Het middagdeel staat in het teken van het keuzeprofiel. De focus ligt dan meer op vakkennis, in combinatie met een van de thema’s Arts, Business, Science, Global of Technology. “Daar ontstaan steeds vaker kruisbestuivingen, zoals tussen leerlingen met een technisch profiel en leerlingen met een creatief profiel. Dat is mooi om te zien”, verheldert Ton.
Beide scholen hebben nog het nodige denkwerk te verrichten over de wijze van examinering van het praktijkvak. In Oss sluiten de leerlingen elke module af met een cijfer. Het praktijkvak geldt er verder als extra examenvak. “Het moet niet zo zijn dat een leerling denkt hiermee een onvoldoende te kunnen compenseren. Een havodiploma moet wel een echt havodiploma zijn”, merkt Ton op. Kim en Sander staan er op dezelfde wijze in. "Je wilt iets kunnen zeggen over een leerling, daarvoor is een valide cijfer nodig”, oordeelt Sander. Kim knikt en duidt tegelijkertijd een dilemma aan: “Dit schuurt natuurlijk wel, want wat druk je uit in een cijfer? Ik hoop dat de ontwikkeling van het praktijkvak ons ook leert over mogelijke andere manieren van examineren. Met meer oog voor persoonlijke ontwikkeling en vaardigheden. Die zijn op het hbo en in het verdere leven net zo belangrijk als kennis, misschien nog wel meer.”
Het Twents Carmel College studeert op de mogelijkheid om het praktijkvak af te ronden met een meesterproef. In nauwe samenwerking met het bedrijf waar de leerling stage heeft gelopen en met begeleiding vanuit de school. De betrokkenheid van het bedrijfsleven is groot. “Veel bedrijven hebben wel ergens een probleem liggen waaraan ze door drukte en personeelsschaarste niet toekomen. Die vinden het prettig als andere ogen meekijken”, weet Kim. Ook Mondriaan College schakelt steeds meer bedrijven in. Tijdens de ‘Mondriaan College Tour’ gaan leerlingen verschillende bedrijven in, vanuit de gedachte dat ze alleen al veel leren door te kijken. Vertegenwoordigers uit samenleving en bedrijfsleven houden bovendien spreekbeurten in de school. “Voor de komende tijd is het de uitdaging om onze leerlingen nog meer de schoolbanken uit te krijgen”, vindt Twan.

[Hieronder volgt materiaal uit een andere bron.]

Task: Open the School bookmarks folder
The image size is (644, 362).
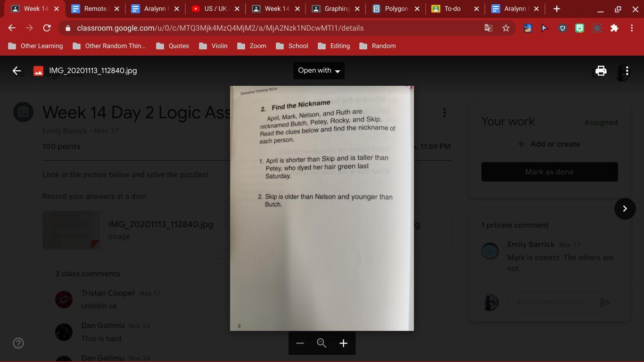Action: tap(292, 46)
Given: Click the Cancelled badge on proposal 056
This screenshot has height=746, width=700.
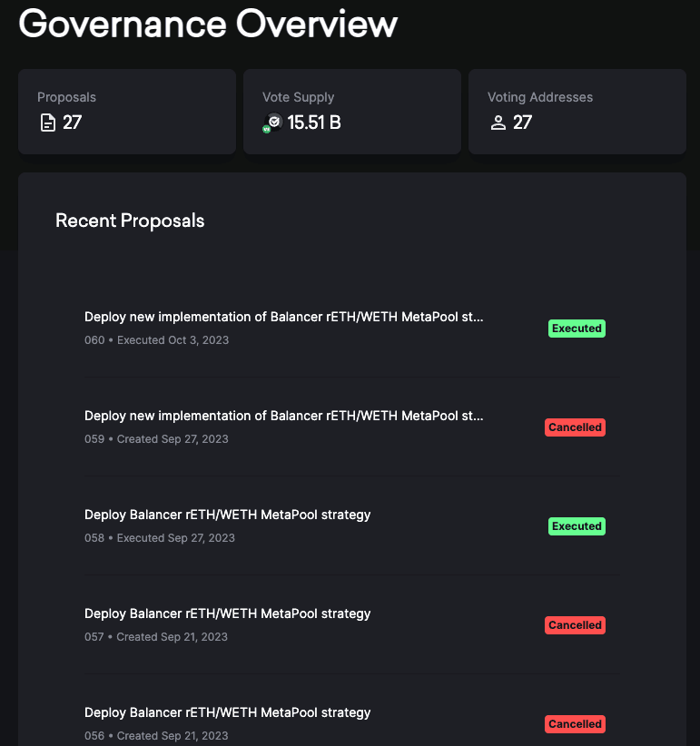Looking at the screenshot, I should [x=575, y=724].
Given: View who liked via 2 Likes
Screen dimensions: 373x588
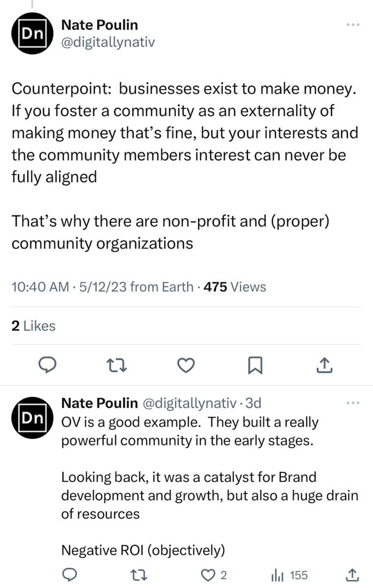Looking at the screenshot, I should (x=33, y=326).
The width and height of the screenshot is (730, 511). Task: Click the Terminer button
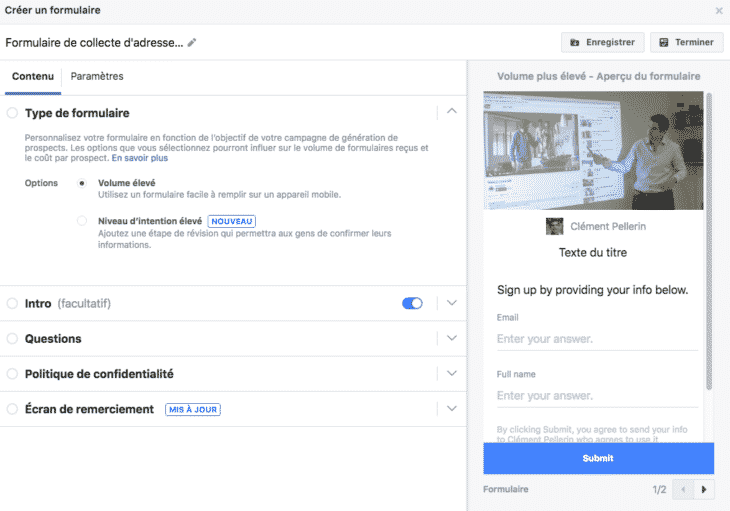(x=687, y=42)
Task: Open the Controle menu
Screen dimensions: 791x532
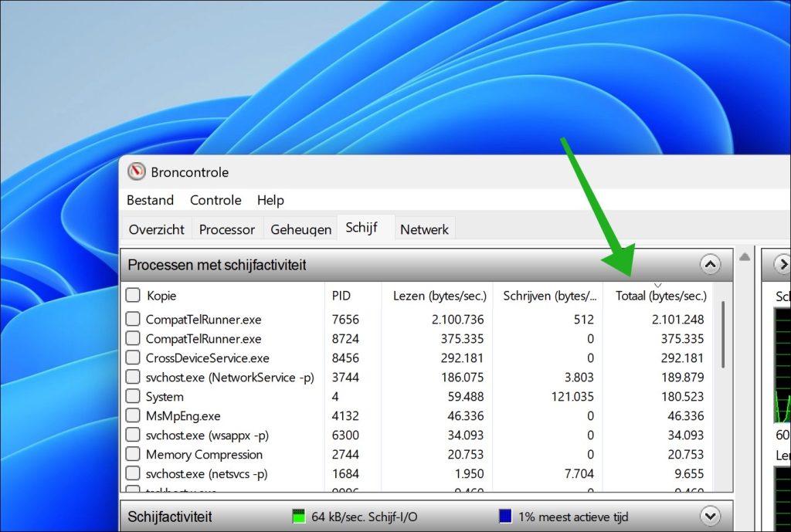Action: [x=216, y=200]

Volop ontwikkeling en doorontwikkeling dus, op beide scholen. Praktijkhavo is net begonnen, er is nog veel werk te verzetten. De resultaten, voor zover die er al zijn, zijn nu al inspirerend. Van de zeven leerlingen die vorig jaar op het Twents Carmel College proefdraaiden in havo 3, zijn er zes in de vierde doorgegaan met praktijkhavo, één leerling volgt nu een technische mbo-opleiding. Het Mondriaan College heeft sinds de invoering van 20-80 Learning in het schooljaar 2020-2021 de examenresultaten zien stijgen. Twan: “Oud-leerlingen die nu op het hbo zitten, vertellen ons dat ze beter zijn voorbereid, ook door de grotere vrijheid die ze hebben ervaren. We willen nog een enquête houden onder alle oud-leerlingen van 20-80 Learning, want die uitkomsten zijn ook weer van belang voor de opzet en de inhoud van ons programma.”
Een laatste vraag dan nog: zou ook het vwo niet gediend zijn met een praktijkvak? Twan lacht: “De vraag stellen is haar beantwoorden.”
Ook in het Carmel Magazine braken docenten en schoolleiders meermaals een lans voor praktijkgericht havo. Koers 2025, het strategisch document van Stichting Carmelcollege zinspeelt erop in de doelstelling “De leerling ervaart meer ruimte binnen kaders zoals dagindeling, groepssamenstelling, praktijkvakken binnen havo.” Het ministerie van Onderwijs, Cultuur en Wetenschap (OCW) heeft twee jaar geleden de weg vrijgemaakt om “havisten beter voor te bereiden op het vervolgonderwijs en kennis te laten maken met het toekomstige werkveld.” Voorlopig gaat het om een experiment onder begeleiding van leerplanontwikkelaar SLO. Naast het Twents Carmel College en het Mondriaan College doen ook het Bonhoeffer College in Enschede, Carmelcollege Emmen en Scholengroep Carmel Hengelo hieraan mee.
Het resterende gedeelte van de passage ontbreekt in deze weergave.